[[ MATERIAL PROVIDED, beginning ]]
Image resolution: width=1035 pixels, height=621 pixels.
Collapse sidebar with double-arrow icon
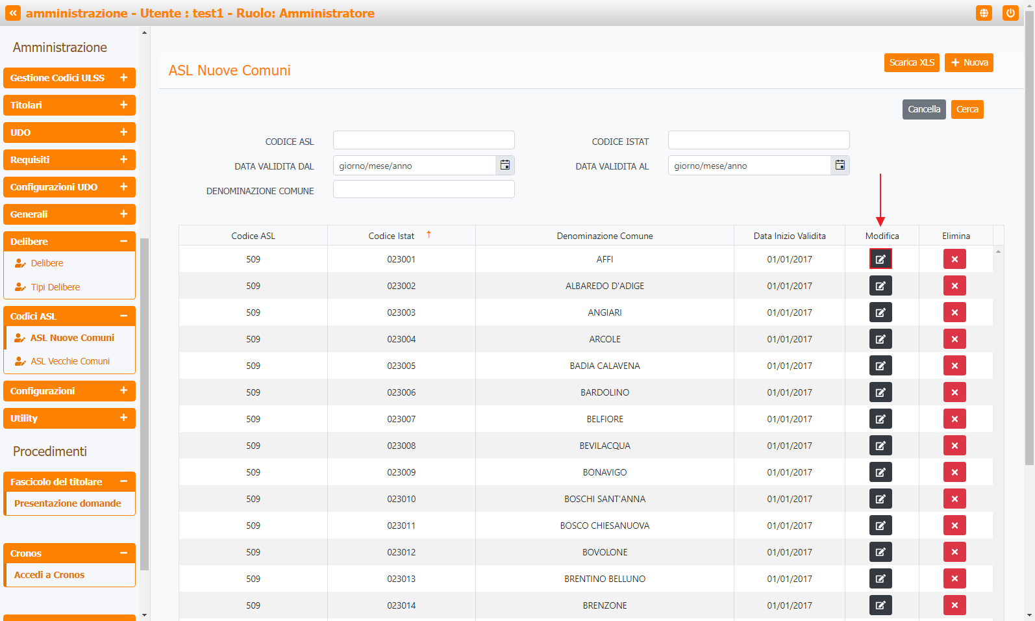(x=13, y=13)
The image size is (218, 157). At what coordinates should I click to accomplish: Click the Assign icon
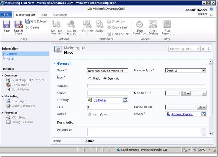pos(100,25)
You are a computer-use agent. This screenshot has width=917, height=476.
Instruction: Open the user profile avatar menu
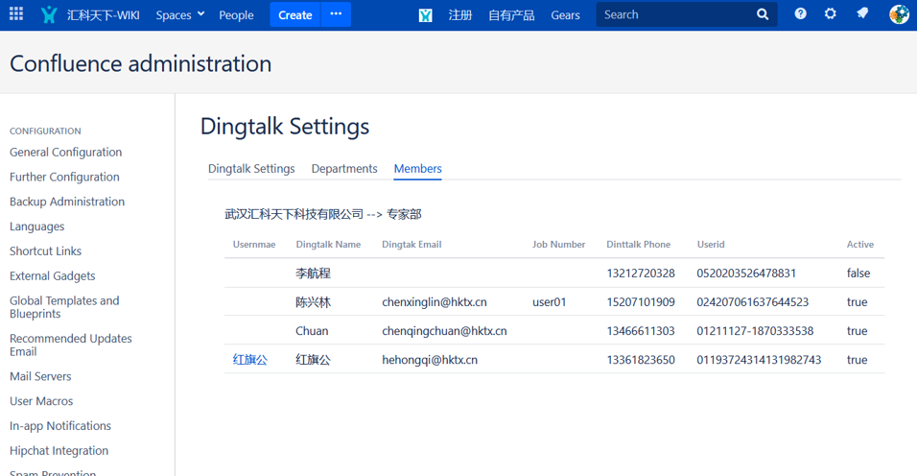point(899,14)

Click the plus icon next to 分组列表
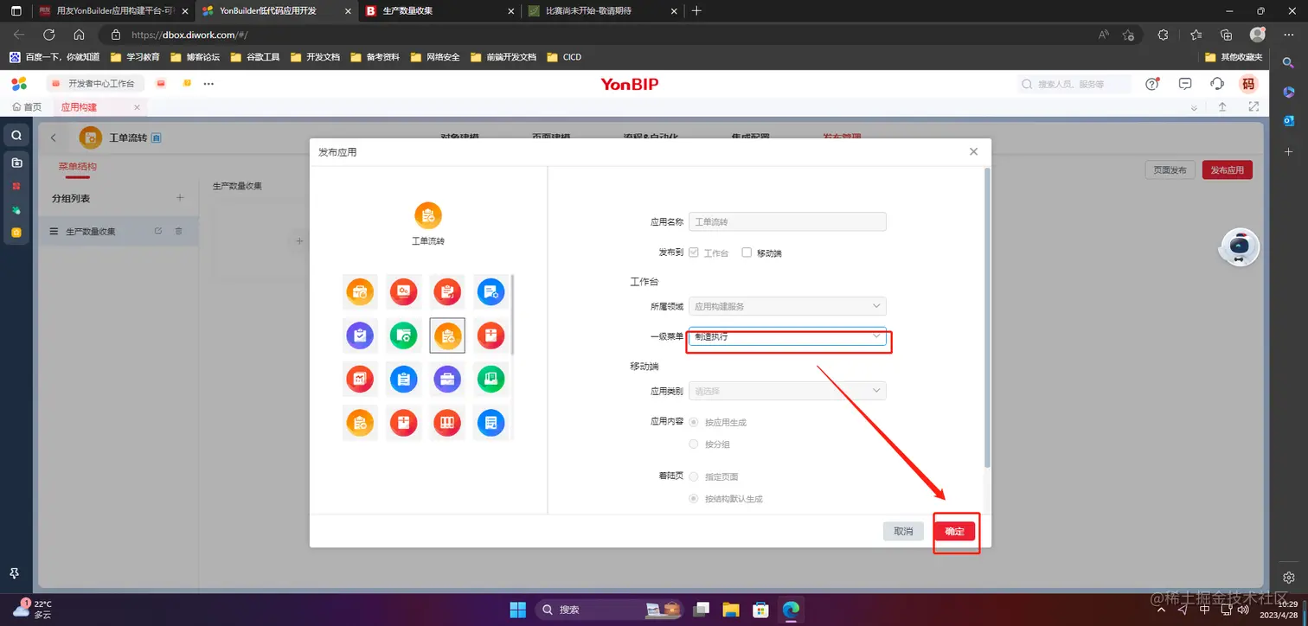180,197
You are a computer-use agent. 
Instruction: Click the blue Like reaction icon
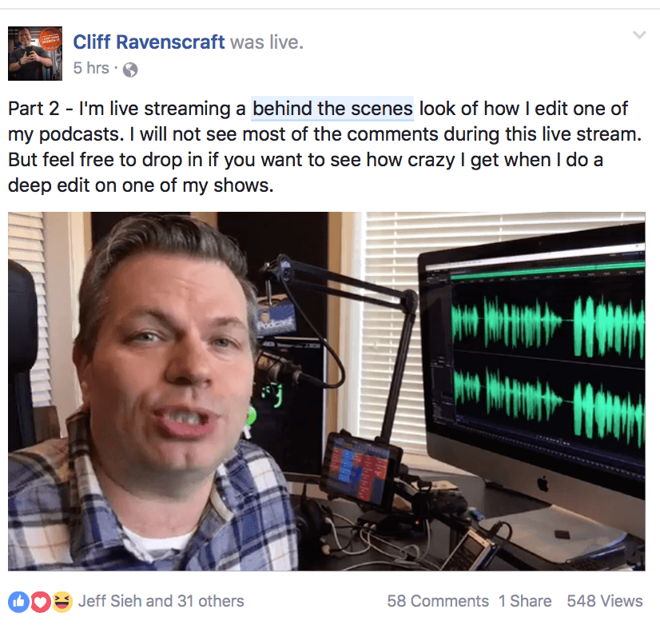(18, 601)
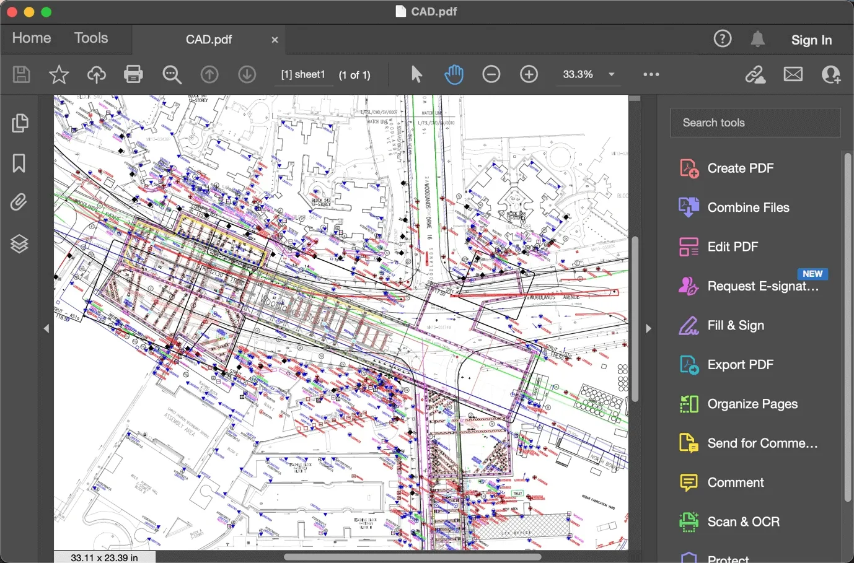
[[ MATERIAL PROVIDED, end ]]
▶ _AIM OF THE EXERCISE_
Restate every record above word for word, without images.

▶ _RESULT BELOW_
Image resolution: width=1035 pixels, height=621 pixels.
Collapse sidebar with double-arrow icon
(x=13, y=13)
The image size is (218, 157). At what coordinates should I click to accomplish: Click the Assign icon
pos(100,25)
You are a computer-use agent. This screenshot has width=917, height=476.
Instruction: Open the user profile avatar menu
point(899,14)

Click the plus icon next to 分组列表
180,197
You are a computer-use agent. 
Instruction: Click the blue Like reaction icon
(18, 601)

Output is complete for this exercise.